[[ THE RECORDS, beginning ]]

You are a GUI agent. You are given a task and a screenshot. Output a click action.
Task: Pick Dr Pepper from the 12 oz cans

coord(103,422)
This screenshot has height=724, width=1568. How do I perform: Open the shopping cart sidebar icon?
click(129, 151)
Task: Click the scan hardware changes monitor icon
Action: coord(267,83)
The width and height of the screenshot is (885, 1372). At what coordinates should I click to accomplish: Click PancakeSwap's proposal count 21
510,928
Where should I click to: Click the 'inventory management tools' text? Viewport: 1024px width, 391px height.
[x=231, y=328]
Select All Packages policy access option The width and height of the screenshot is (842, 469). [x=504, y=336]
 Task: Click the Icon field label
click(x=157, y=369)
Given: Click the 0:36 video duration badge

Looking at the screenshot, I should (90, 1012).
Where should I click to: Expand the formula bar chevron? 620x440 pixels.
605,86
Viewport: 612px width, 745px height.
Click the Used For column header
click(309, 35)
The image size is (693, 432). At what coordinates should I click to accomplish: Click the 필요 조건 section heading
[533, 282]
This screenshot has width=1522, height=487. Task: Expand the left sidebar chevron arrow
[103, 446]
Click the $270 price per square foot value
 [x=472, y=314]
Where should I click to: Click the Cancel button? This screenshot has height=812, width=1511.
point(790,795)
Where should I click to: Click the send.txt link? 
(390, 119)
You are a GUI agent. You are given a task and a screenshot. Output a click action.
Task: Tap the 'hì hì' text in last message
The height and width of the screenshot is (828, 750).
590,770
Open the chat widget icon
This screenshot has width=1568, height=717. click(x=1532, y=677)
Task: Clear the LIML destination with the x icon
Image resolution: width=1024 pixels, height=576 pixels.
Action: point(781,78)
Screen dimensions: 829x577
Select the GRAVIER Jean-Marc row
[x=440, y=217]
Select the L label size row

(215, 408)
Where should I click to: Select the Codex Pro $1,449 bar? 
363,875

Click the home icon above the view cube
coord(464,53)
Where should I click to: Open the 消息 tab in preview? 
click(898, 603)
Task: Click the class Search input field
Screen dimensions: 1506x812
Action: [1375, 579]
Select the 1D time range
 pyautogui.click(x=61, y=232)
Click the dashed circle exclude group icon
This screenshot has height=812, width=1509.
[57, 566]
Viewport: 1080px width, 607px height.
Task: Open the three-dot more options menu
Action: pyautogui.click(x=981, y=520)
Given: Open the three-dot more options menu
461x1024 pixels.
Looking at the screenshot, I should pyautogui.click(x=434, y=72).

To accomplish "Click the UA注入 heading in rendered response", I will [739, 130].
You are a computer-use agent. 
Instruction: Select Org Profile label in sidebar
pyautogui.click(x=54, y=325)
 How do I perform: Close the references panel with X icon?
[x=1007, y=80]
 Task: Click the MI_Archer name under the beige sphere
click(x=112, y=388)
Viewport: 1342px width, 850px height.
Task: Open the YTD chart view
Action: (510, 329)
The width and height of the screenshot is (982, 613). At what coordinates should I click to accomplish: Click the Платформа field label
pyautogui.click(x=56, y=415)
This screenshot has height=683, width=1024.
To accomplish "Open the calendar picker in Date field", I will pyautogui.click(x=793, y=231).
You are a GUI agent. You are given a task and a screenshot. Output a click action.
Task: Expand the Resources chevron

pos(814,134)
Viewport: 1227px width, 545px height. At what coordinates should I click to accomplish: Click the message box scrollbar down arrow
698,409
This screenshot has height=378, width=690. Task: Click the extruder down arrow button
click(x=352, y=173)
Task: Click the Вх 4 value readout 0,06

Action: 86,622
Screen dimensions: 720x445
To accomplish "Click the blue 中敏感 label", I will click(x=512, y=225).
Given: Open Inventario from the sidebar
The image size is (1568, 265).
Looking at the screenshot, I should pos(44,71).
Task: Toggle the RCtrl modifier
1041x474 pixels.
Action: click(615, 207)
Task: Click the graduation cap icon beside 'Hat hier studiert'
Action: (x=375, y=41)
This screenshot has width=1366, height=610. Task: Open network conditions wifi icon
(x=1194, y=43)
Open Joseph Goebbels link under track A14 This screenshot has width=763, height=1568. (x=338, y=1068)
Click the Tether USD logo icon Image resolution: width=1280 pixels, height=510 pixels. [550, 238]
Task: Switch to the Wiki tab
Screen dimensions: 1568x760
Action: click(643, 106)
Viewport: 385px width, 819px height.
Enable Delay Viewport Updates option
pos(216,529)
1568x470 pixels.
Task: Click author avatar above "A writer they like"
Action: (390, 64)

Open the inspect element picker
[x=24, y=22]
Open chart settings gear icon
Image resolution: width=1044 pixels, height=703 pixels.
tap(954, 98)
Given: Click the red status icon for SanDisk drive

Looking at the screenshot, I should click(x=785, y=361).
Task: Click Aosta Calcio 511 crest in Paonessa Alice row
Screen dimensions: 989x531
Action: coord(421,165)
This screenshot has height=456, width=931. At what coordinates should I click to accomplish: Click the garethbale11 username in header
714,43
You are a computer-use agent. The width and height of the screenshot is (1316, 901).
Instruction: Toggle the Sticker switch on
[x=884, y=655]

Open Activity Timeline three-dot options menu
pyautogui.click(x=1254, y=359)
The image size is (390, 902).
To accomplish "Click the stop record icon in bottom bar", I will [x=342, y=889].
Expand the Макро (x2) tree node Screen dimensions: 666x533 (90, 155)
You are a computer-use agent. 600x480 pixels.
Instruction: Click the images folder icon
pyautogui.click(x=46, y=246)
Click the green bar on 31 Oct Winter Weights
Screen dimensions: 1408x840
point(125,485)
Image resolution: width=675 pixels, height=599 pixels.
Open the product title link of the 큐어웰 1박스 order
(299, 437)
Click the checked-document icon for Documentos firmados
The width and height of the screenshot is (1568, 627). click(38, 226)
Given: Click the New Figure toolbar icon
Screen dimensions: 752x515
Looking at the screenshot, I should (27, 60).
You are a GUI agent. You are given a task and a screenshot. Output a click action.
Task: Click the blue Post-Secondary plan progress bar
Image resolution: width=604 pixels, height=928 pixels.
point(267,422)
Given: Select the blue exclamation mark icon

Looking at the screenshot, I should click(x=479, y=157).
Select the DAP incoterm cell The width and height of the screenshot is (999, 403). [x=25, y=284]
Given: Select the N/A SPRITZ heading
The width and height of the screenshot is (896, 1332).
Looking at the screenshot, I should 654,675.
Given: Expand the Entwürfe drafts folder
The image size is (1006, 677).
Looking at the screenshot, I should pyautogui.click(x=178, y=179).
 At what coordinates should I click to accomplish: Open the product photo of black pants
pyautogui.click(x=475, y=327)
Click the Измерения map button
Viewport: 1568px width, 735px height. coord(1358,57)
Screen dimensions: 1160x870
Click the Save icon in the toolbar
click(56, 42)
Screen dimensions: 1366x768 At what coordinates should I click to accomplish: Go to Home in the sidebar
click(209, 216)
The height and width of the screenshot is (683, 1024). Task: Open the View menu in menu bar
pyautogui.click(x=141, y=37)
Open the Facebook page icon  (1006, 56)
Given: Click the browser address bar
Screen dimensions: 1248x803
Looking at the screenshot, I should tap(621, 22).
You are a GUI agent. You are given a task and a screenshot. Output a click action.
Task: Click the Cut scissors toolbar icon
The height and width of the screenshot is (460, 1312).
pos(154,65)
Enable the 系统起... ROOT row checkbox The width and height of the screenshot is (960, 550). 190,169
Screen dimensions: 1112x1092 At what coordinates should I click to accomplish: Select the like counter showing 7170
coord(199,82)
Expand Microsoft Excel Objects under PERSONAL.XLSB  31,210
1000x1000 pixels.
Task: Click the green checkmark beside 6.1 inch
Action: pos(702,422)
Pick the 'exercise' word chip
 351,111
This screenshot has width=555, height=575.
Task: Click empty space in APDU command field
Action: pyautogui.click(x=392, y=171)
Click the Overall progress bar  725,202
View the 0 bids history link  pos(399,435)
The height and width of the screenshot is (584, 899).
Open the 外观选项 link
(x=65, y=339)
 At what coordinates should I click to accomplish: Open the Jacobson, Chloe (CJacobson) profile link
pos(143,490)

[[ THE RECORDS, end ]]

• PROBLEM: Respond with only the number of lines in the records that include the word "computer".

• OUTPUT: 3